***** Material for this task

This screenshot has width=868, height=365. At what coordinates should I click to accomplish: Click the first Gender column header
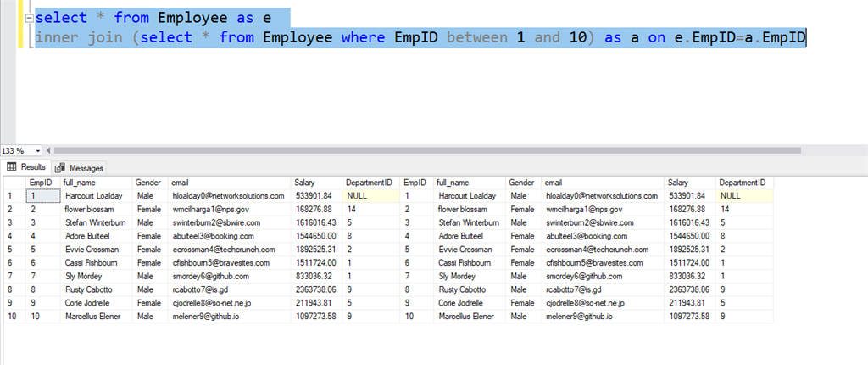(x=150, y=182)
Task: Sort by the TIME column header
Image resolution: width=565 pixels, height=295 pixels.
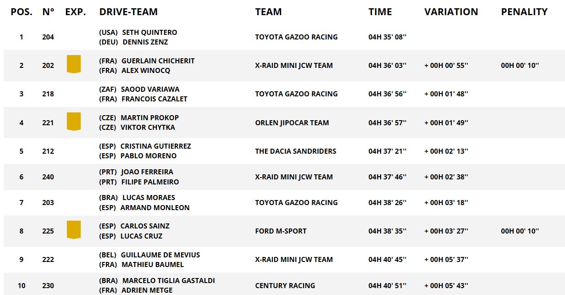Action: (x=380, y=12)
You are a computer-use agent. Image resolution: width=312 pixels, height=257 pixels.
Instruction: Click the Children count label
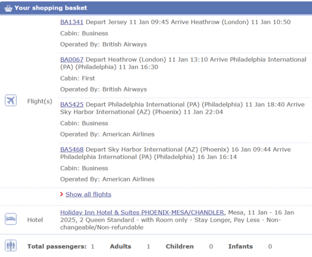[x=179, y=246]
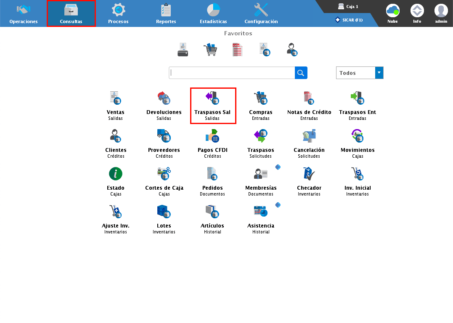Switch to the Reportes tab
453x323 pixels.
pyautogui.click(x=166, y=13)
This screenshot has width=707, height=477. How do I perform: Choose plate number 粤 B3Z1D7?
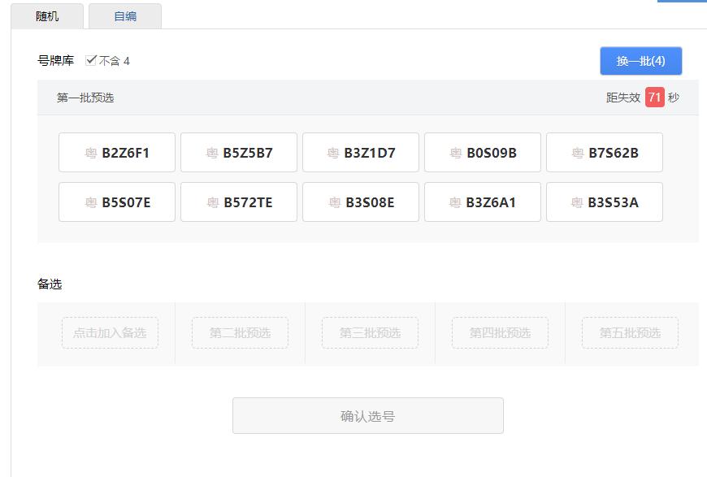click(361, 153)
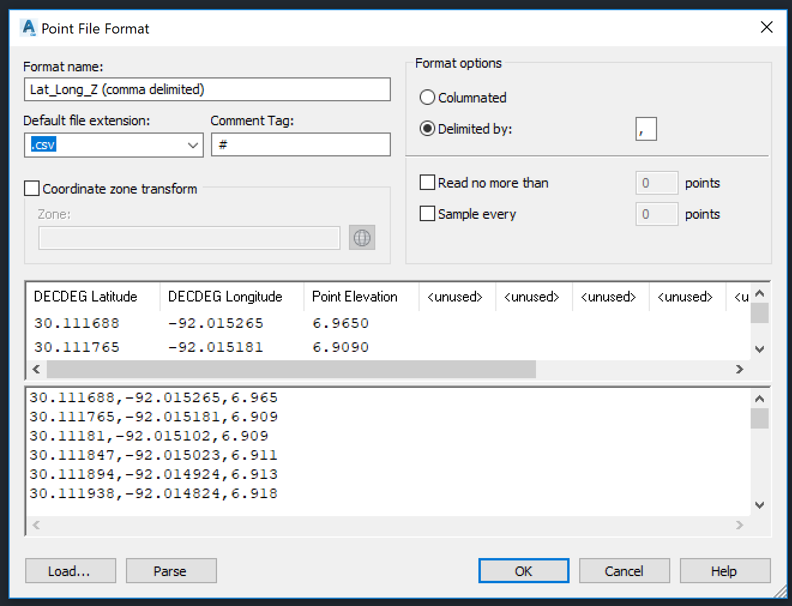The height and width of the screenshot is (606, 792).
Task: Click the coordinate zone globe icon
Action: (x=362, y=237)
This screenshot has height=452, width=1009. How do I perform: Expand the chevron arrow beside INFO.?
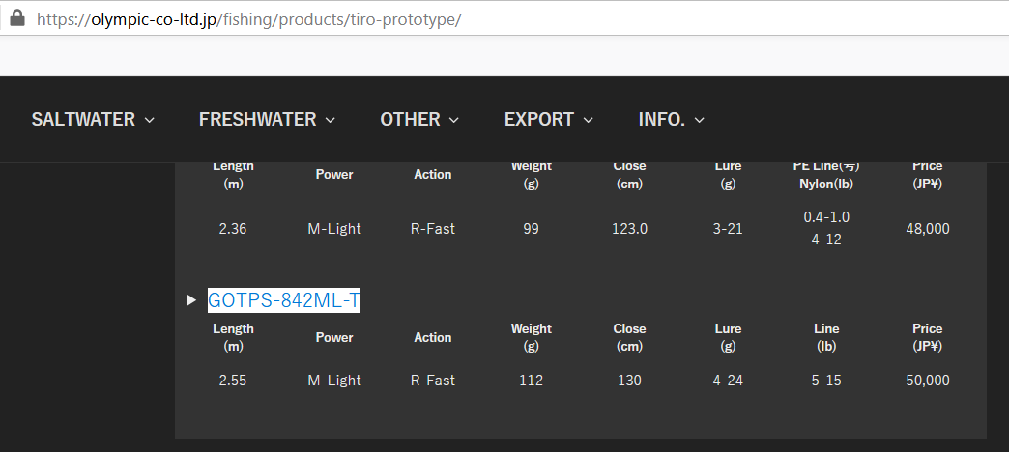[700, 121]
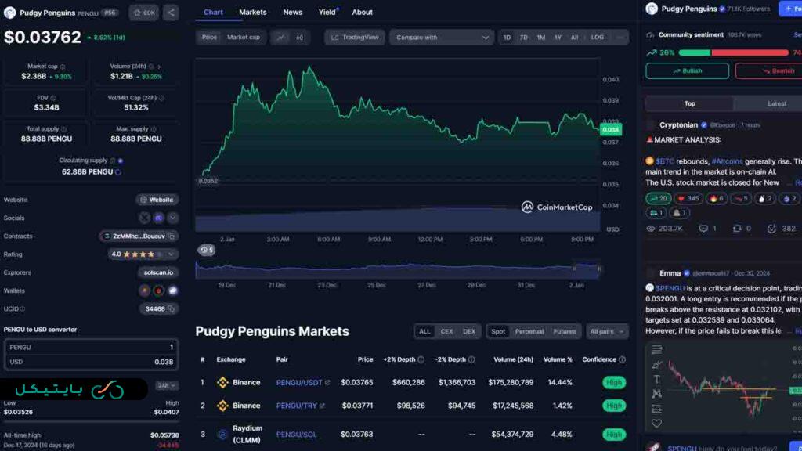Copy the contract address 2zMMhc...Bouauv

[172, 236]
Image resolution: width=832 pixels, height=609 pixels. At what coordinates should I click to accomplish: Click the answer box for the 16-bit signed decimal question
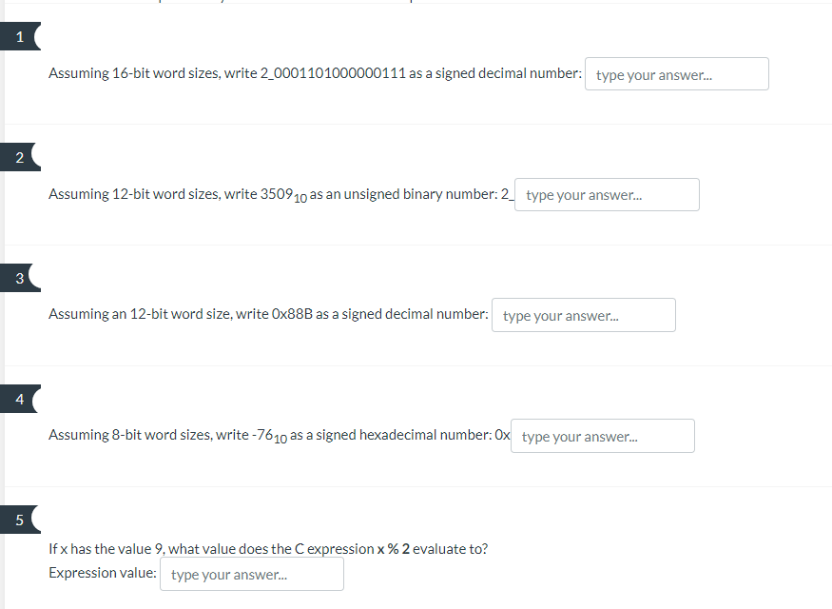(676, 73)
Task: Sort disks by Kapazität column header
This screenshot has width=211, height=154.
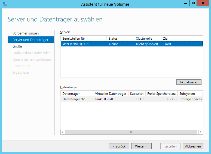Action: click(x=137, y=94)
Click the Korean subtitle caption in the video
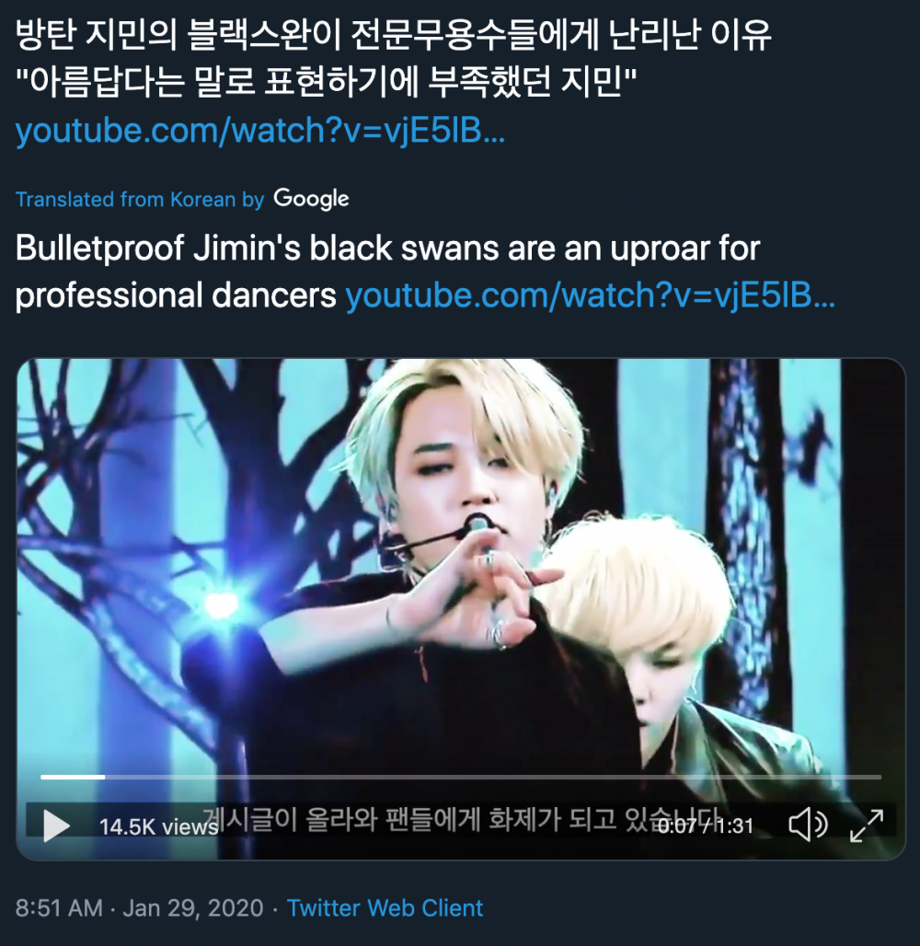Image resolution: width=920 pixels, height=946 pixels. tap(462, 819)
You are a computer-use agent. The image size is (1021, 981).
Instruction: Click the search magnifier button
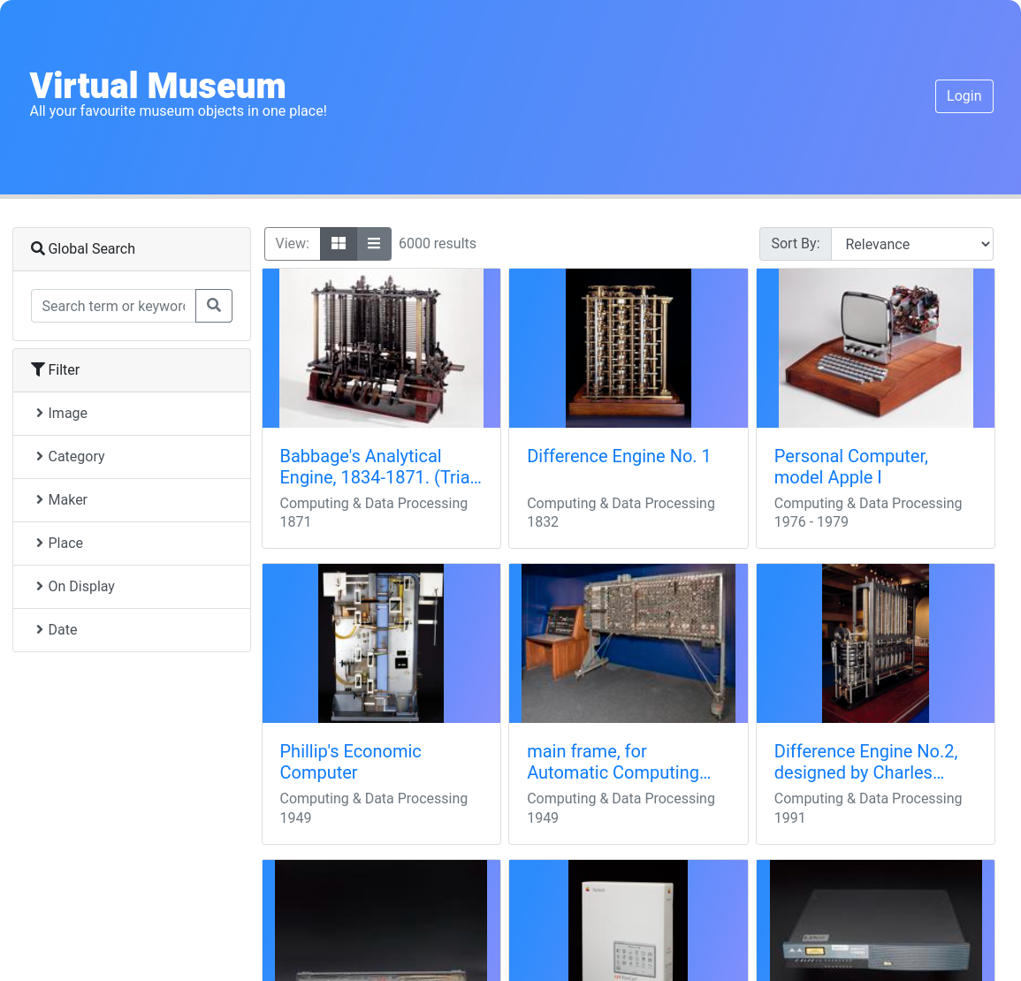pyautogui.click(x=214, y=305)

**********

### Task statement
The copy should hold exactly the lines from the one containing "Instruction: Click the Children count label" through the final line of the records above, both ends included, and no picture.

### Response to this task
Instruction: Click the Children count label
[x=179, y=246]
Switch to the Reportes tab
453x323 pixels.
pyautogui.click(x=166, y=13)
This screenshot has width=707, height=477. How do I perform: Choose plate number 粤 B3Z1D7?
click(361, 153)
The height and width of the screenshot is (606, 792).
Task: Click the coordinate zone globe icon
Action: (x=362, y=237)
This screenshot has height=452, width=1009. How do I perform: Expand the chevron arrow beside INFO.?
[700, 121]
Copy the contract address 2zMMhc...Bouauv

[172, 236]
Image resolution: width=832 pixels, height=609 pixels. At what coordinates should I click to accomplish: Click the answer box for the 16-bit signed decimal question
(676, 73)
Task: Sort disks by Kapazität column header
This screenshot has width=211, height=154.
Action: click(x=137, y=94)
Click the Korean subtitle caption in the video
Image resolution: width=920 pixels, height=946 pixels. tap(462, 819)
You are a computer-use agent. The image size is (1021, 981).
Instruction: Click the search magnifier button
pyautogui.click(x=214, y=305)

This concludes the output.